[Builder 200] Taxonomies, Ontologies, and Knowledge Graphs

Given the discussions in level 200 regarding taxonomies, ontologies, and knowledge graphs,
  • For Part 1 (3 Points): Based on an organization your are familiar with your own role or industry, how can they effectively leverage their existing taxonomies to build comprehensive and functional knowledge graphs. What are the potential benefits of this taxonomy-driven approach?

  • For Part 2 (2 Points): After submitting your initial response, select a peer’s response. Write a comment or review on your peer’s response. Your comment or review should address at least one challenge to help this peer gain a deeper understanding of the practical implications of leveraging existing taxonomies to build robust and functional knowledge graphs.

The organization I am familiar with understands the value of taxonomies and ontologies and developed its own Knowledge Graph Management System over a decade ago. This system serves as the SoT for various tools within the organization. For example, it provides centralized hierarchical data management for product management, such as grouping products under the same product family. It also supports hierarchical filtering of data for centralized metrics or dashboards and leverages expert systems to predict customer eligibility for bundled services based on product purchases or historical data.

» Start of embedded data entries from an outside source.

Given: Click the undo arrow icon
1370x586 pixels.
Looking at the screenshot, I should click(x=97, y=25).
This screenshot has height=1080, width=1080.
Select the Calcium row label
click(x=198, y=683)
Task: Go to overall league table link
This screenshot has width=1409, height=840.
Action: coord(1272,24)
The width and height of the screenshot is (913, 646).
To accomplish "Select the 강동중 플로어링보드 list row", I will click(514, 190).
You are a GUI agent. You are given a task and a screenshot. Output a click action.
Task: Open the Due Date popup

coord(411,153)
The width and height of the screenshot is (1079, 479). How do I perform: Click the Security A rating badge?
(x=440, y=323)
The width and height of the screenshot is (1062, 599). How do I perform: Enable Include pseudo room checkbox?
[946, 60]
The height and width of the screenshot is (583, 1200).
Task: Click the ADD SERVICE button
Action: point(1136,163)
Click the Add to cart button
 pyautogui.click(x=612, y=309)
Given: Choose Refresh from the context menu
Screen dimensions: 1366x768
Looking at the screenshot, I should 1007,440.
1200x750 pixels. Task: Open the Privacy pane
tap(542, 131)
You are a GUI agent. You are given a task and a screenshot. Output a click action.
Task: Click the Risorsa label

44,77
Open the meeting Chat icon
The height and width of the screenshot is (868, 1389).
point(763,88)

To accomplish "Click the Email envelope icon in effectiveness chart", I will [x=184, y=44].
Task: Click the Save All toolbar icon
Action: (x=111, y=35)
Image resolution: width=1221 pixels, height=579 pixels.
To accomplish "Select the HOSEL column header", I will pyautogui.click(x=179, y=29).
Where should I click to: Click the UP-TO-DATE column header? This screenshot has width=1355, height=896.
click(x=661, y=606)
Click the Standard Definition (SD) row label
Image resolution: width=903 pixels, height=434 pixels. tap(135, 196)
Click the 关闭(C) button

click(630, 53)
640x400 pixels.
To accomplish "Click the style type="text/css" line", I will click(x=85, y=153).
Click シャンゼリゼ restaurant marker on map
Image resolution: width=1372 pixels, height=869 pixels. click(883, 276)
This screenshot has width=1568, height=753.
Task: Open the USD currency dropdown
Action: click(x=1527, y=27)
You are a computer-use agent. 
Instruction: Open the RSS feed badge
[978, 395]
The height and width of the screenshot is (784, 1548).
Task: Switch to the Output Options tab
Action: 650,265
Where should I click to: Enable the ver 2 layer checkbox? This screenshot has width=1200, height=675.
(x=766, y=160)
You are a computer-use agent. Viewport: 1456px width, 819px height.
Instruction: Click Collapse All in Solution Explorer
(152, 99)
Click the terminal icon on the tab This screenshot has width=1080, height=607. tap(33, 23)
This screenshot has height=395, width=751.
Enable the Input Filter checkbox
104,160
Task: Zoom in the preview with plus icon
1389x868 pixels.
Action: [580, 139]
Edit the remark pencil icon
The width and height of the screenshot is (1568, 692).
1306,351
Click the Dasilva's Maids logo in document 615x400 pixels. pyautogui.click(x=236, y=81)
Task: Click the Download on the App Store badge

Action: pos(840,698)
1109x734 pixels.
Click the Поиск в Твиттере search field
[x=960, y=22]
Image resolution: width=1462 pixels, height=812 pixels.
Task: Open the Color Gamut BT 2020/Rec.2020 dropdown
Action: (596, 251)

A taxonomy-driven approach offers several advantages:

  • Hierarchical Organization: Data is arranged in a structured hierarchy. For instance, Wi-Fi technology can be organized as Networking Solutions → Mobile Internet → Wi-Fi.
  • Enhanced Search Capabilities: Customers can search for products using alternate names, such as model numbers, short names, or synonyms.
  • Ontology Integration: Combined with ontology, it enables mapping across different concepts or hierarchies, unlocking deeper insights and connections.

For this question, I’m most familiar with a tool that I designed to parse image descriptions into graphs. In ImageSnippets, we use different notions of taxonomies and ontologies.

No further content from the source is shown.